Unanimente absolvido pelo Tribunal do Juri de Soledade o general Cândido Carneiro Júnior. Como decorreram os trabalhos – A defesa esteve a cargo do dr. Armando de Souza Kanters e dos advogados Abelardo de Almeida Campos, Caio Graccho Serrano e Pedro Pacheco. O julgamento. A sessão do Tribunal do Juri que julgou o general Cândido Carneiro Junior, realizou-se, ontem, sendo os trabalhos presididos pelo dr. João Didonet Netto, juiz de direito desta comarca. O Tribunal funcionou na mais perfeita ordem, havendo a maior elevação e cortesia no decorrer dos debates. Fez a acusação o promotor público, dr. Floriano Ubirajara de Moura, que produziu longa oração. A defesa esteve a cargo do dr. Armando de Souza Kanters dos advogados Abelardo de Almeida Campos, caio Graccho Serrano e Pedro dos Santos Pacheco. Foi absolvido o general Carneiro. O Tribunal absolveu, unanimemente, o general Cândido Carneiro Júnior pela justificativa da legitima defesa. Encerrados os trabalhos do Tribunal do Juri. SOLEDADE, 20 (via postal). (CORREIO DO POVO, Porto Alegre, 24 OUT 1936, p. 4).

Ainda segundo a reportagem, foi possível obter algumas informações referentes aos demais réus julgados no processo:

Foram encerrados, ontem, os trabalhos da sessão extraordinária do Tribunal do Juri, instalados no dia 15. Foram submetidos a julgamento no dia 15, Mazarino Moraes e João Haas; Ignácio de Lima e Oliverio Cruz Fagundes a 16; Aldino Castro a 17; Cândido Carneiro Júnior e Albino Senger a 18. Foram todos absolvidos, exceto Oliverio Fagundes, condenado a 15 anos. - Amanhã transferirá residência para Taquari, em virtude da remoção que solicitou e conseguiu, o dr. João Didonet Netto, juiz de Direito desta comarca.

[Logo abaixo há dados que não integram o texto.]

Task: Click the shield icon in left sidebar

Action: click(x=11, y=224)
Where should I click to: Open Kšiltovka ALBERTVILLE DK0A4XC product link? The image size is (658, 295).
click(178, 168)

Este magistrado aqui se impôs à administração pela sua retidão, espírito justiceiro e pela atitude profundamente democrática. (CORREIO DO POVO, Porto Alegre, 24 OUT 1936, p. 4).

Segundo destacado acima, podemos perceber que, dentre todos os réus julgados, somente Oliverio Fagundes foi condenado a 15 anos de prisão. O motivo da condenação não foi explicitado.

No dia seguinte à absolvição, Cândido Carneiro Júnior e Albino Senger foram postos em liberdade. Esse ato foi muito festejado, conforme noticiado pelo Correio do Povo do dia 25 e outubro de 1936:

Posto em liberdade, em Soledade, o general Cândido Carneiro Júnior. SOLEDADE, 24 (C.P.) – Hoje, aos primeiros momentos do dia, foram postos em liberdade o general Cândido Carneiro Júnior e Albino Senger, absolvidos pelo Tribunal do Juri. Numerosos amigos, reunidos no Hotel Tomasi, lhes ofereceram um churrasco, improvisaram um baile, que perdurou até alta madrugada. (CORREIO DO POVO, Porto Alegre, 25 OUT 1936, p. 4).

Em nossas pesquisas, não conseguimos confirmar se o único condenado cumpriu plenamente a condenação. Até onde pudemos averiguar, o julgamento não fez referência à culpabilidade ou à participação direta ou indireta do então prefeito municipal Francisco Müller Fortes nos crimes ocorridos na Farmácia Serrana.